When Chickpea is not in 'egg mode' and I take an afternoon nap on the bed, she will eventually come and investigate. I like to nap with a handkerchief over my eyes to keep the light out, so she will land on my chest, pull off the handkerchief and proceed to preen my face until I show evidence of being awake and speak to her. Usually satisfied with the response, she will then return to whatever she was doing. No peace for the idle


----------



## nbdyuknow (Apr 10, 2007)

Most of you probably have heard more stories of Sophie's "antics" that you ever would like. I did post several videos of her on YouTube, so if you're interested in seeing them, you can type "Sophie the Pigeon" in the search box. I will also give the link to one of them here, and you can use it to find the others. 
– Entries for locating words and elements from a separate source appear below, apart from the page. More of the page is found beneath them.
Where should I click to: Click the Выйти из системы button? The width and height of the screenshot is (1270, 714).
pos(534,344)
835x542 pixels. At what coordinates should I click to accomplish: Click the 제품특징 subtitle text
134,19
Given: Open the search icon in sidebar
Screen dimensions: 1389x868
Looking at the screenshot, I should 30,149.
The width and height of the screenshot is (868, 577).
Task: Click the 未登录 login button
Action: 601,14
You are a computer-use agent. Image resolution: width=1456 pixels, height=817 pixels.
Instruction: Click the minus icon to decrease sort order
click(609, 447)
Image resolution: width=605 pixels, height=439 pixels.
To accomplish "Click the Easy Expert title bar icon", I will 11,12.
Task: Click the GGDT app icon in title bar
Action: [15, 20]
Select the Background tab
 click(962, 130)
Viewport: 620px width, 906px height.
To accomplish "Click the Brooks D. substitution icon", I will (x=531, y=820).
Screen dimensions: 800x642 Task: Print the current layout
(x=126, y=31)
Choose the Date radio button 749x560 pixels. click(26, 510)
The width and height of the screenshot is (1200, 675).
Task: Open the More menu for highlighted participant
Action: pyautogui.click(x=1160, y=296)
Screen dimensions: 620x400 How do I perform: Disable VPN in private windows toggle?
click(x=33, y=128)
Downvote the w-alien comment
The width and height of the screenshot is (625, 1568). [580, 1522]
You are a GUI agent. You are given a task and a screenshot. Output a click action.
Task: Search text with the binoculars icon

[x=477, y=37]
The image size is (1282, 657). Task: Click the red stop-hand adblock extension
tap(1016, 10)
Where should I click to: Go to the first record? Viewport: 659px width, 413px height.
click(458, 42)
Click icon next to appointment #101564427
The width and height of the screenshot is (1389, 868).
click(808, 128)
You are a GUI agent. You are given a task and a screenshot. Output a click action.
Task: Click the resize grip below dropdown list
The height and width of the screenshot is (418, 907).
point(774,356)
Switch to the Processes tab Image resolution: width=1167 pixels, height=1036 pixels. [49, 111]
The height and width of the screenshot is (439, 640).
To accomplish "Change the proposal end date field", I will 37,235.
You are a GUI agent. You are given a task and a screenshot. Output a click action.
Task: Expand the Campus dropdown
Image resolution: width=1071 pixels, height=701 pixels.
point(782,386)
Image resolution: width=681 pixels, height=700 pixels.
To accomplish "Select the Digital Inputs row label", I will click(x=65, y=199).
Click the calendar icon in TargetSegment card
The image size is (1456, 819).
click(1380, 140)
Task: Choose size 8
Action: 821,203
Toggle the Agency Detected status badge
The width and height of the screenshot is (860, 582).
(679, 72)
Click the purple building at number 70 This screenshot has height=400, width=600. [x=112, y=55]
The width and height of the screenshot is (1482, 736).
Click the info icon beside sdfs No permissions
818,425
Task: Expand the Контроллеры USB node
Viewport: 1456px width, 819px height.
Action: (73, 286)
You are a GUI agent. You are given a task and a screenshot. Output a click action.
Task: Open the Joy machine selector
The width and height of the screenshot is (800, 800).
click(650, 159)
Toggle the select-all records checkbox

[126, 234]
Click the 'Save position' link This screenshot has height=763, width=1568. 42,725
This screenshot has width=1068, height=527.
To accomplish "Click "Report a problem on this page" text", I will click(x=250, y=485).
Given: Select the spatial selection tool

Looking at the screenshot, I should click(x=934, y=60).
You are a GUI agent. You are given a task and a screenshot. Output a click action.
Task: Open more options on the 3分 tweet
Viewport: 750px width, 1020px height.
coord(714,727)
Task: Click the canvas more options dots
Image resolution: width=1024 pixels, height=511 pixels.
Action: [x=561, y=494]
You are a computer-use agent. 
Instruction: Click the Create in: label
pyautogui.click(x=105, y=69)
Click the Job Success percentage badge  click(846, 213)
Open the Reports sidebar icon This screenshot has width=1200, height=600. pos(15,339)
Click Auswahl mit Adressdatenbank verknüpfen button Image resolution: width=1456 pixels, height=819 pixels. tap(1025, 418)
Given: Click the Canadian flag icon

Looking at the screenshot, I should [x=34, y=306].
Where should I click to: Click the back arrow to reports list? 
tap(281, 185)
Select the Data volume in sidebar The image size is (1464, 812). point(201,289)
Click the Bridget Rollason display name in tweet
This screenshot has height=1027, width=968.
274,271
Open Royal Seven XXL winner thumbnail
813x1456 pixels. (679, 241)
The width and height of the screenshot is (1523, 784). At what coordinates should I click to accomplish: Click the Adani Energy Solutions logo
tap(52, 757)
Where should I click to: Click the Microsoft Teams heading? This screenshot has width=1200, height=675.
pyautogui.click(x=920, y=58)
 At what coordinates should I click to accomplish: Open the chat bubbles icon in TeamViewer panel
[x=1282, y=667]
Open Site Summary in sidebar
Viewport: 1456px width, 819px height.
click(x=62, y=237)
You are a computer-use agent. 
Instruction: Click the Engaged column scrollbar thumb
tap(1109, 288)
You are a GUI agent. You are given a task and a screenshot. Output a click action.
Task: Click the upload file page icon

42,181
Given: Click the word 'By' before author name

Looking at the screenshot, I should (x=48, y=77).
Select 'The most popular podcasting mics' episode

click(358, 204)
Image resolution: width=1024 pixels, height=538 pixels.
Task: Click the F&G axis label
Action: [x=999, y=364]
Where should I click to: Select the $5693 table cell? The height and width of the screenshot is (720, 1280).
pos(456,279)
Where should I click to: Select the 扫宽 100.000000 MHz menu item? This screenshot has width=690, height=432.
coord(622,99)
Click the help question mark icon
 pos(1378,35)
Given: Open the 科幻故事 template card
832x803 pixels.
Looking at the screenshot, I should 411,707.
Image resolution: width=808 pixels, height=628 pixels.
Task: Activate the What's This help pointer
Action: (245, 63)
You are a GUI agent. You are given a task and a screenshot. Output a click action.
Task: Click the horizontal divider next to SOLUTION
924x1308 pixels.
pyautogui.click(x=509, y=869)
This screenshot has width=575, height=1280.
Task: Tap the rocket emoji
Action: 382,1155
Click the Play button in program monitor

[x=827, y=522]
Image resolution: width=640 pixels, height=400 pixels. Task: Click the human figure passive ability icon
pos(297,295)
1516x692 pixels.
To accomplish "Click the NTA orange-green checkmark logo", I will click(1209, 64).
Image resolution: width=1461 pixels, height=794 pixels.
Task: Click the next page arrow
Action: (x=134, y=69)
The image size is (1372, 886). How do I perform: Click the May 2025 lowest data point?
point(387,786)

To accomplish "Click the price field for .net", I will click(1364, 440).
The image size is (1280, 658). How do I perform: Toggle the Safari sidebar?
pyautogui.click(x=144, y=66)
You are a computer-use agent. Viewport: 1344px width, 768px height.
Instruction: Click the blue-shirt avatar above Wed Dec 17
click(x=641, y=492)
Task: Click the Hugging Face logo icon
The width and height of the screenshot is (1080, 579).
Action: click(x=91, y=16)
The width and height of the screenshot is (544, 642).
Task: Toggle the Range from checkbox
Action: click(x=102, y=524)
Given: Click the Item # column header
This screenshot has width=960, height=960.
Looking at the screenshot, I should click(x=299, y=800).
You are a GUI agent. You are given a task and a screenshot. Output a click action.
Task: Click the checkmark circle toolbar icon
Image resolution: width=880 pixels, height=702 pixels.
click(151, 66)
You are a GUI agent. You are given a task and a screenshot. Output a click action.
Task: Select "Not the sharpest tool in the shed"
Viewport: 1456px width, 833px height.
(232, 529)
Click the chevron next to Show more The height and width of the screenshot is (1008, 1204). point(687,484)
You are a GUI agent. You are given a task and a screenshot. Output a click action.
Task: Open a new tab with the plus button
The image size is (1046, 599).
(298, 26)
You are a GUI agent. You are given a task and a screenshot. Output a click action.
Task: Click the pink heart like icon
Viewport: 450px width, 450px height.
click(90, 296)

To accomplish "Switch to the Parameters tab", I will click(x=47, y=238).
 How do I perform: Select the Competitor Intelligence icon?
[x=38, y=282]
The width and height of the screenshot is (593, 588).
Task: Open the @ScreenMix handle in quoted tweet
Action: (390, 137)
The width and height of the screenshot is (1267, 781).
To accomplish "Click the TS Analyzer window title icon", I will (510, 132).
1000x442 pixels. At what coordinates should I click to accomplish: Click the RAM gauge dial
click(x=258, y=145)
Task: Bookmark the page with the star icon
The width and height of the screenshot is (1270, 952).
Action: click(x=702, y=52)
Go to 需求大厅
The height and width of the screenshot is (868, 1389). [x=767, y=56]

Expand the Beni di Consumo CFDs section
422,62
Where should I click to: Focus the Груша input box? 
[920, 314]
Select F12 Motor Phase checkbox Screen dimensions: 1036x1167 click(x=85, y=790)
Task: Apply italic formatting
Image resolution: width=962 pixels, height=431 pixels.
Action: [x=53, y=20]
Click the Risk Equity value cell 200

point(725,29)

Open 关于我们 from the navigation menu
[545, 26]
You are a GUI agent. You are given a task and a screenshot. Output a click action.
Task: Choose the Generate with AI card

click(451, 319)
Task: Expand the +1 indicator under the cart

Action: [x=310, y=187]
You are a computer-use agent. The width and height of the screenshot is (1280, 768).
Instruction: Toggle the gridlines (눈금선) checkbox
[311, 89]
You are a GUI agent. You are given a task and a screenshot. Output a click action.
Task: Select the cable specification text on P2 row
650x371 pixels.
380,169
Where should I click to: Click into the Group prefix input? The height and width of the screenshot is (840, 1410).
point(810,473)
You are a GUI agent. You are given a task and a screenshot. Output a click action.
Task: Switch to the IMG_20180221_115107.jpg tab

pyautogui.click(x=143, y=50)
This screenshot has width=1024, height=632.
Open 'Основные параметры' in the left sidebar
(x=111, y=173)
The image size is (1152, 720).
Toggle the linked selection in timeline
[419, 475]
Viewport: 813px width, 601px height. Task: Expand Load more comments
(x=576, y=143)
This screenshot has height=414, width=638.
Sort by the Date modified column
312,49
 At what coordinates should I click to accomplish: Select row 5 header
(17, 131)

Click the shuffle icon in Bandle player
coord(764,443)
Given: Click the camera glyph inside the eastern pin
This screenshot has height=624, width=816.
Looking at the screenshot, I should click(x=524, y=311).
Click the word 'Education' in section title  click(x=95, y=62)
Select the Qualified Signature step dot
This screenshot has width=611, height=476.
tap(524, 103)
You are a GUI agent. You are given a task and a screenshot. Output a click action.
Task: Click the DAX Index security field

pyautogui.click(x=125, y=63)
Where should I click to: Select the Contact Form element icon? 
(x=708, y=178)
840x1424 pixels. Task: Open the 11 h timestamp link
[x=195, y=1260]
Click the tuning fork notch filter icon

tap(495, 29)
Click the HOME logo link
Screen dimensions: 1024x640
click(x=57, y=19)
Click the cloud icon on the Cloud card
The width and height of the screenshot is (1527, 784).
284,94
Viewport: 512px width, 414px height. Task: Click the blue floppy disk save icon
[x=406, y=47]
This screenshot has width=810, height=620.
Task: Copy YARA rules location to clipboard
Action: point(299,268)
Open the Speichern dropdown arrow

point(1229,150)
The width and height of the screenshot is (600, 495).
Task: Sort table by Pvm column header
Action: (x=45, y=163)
PS. Some big news is coming soon.

http://www.youtube.com/watch?v=PInCwz7RK18

Bill B.


----------



## doveone52 (Aug 3, 2009)

nbdyuknow said:


> Most of you probably have heard more stories of Sophie's "antics" that you ever would like. I did post several videos of her on YouTube, so if you're interested in seeing them, you can type "Sophie the Pigeon" in the search box. I will also give the link to one of them here, and you can use it to find the others.
> 
> PS. Some big news is coming soon.
> 
> ...


Sophie is sooo adorable!


----------



## Podgy's Mum (Nov 21, 2010)

*These stories are great! Keep em coming!*

AHA! So Sophie's 'humans' write here too! YAY. I have seen most of your video's when I searched for how to give a pigeon a bath. I especially liked her bath routine. She is a character that one. Wish I could meet her. 

John, Chickpea sounds lovely. I think it is amazing how our Pidgy's search for us and want to be where we are. Nowhere is 'safe' 

Regards,
Dana


----------



## Lexygurl (Jun 28, 2007)

I love these stories! They make me reminisce about my old feathered room mates.


----------



## sonic-skywalker (Aug 20, 2014)

*Silly Bird*

I have a homing pigeon named Russet, Russy for short. She's kind of crazy. My cat and bird have always gotten along...well it's a love/hate relationship. My cat misses my bird when she's in her cage for too long. My cat is a mouser and doesn't care for eating birds, especially big ones that can take her on!

My bird bonds a lot when she gets to sleep beside me. I woke up on morning to my bird sleeping by my knees and my cat sleeping at my feet. They just looked at me when I sat up and then they went back to sleep.

Another time, I was sitting on my bed reading. My bird was walking around on the floor and my cat was just lying there watching her as always. Then my cat got up and left the room. The door automatically closed but not latched. My bird went around just pecking at the carpet. She got close to the door and the door suddenly swung in and almost hit her in the beak! The surprised look on her face as she ran backwards was hilarious! Nothing happened for a while and I think she forgot because as soon as she went close to the door the same thing happened again! And three more times after that! After laughing so hard, I opened the door just a bit. There, lying in the hallway, was my cat with her paw against the door. As soon as she heard the bird getting close, she'd just give the door a little nudge!!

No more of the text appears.